▸ SOURCE DATA:
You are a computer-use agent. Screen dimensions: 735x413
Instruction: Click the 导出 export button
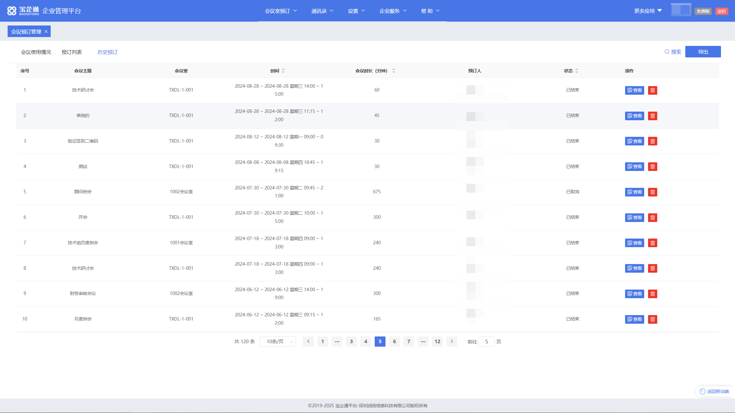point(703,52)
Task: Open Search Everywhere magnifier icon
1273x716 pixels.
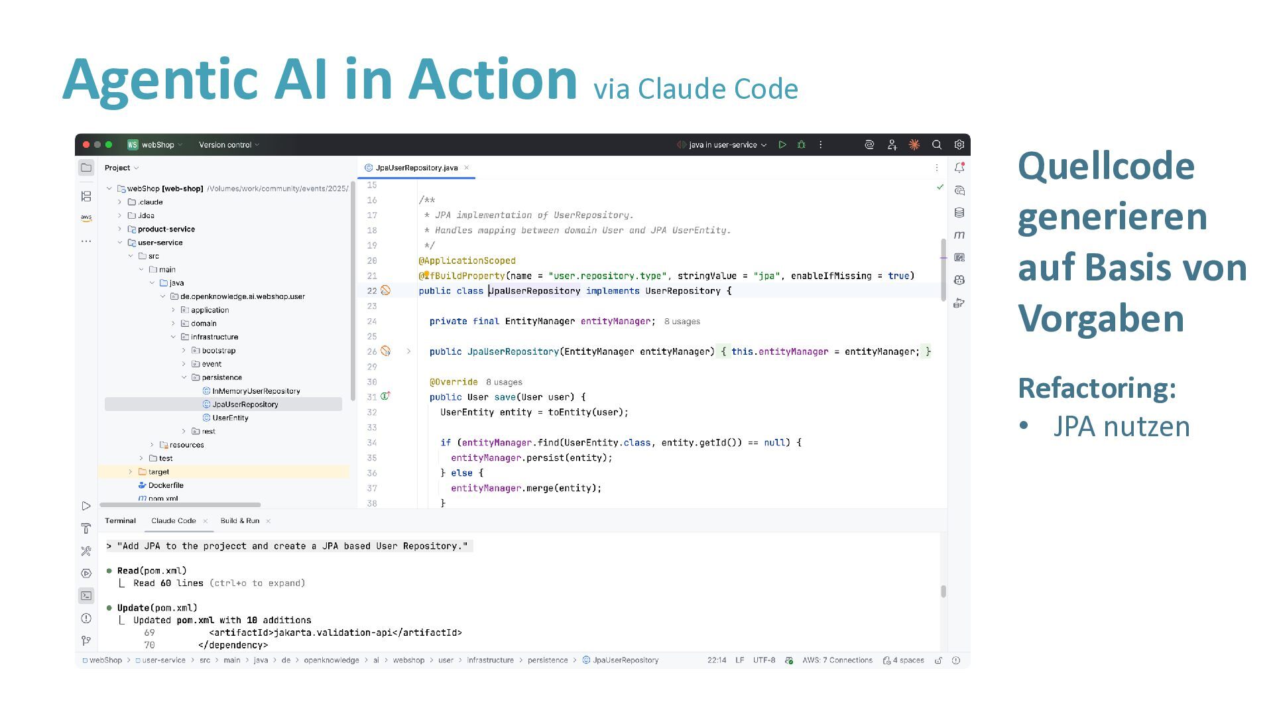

▸ HOW TO COMPLETE THIS TASK: Please restate the entries word for word, with all pictures left out.

▸ YOUR RESPONSE:
You are a computer-use agent. Screen dimensions: 735x413
Instruction: Click the 导出 export button
point(703,52)
Task: Open Search Everywhere magnifier icon
1273x716 pixels.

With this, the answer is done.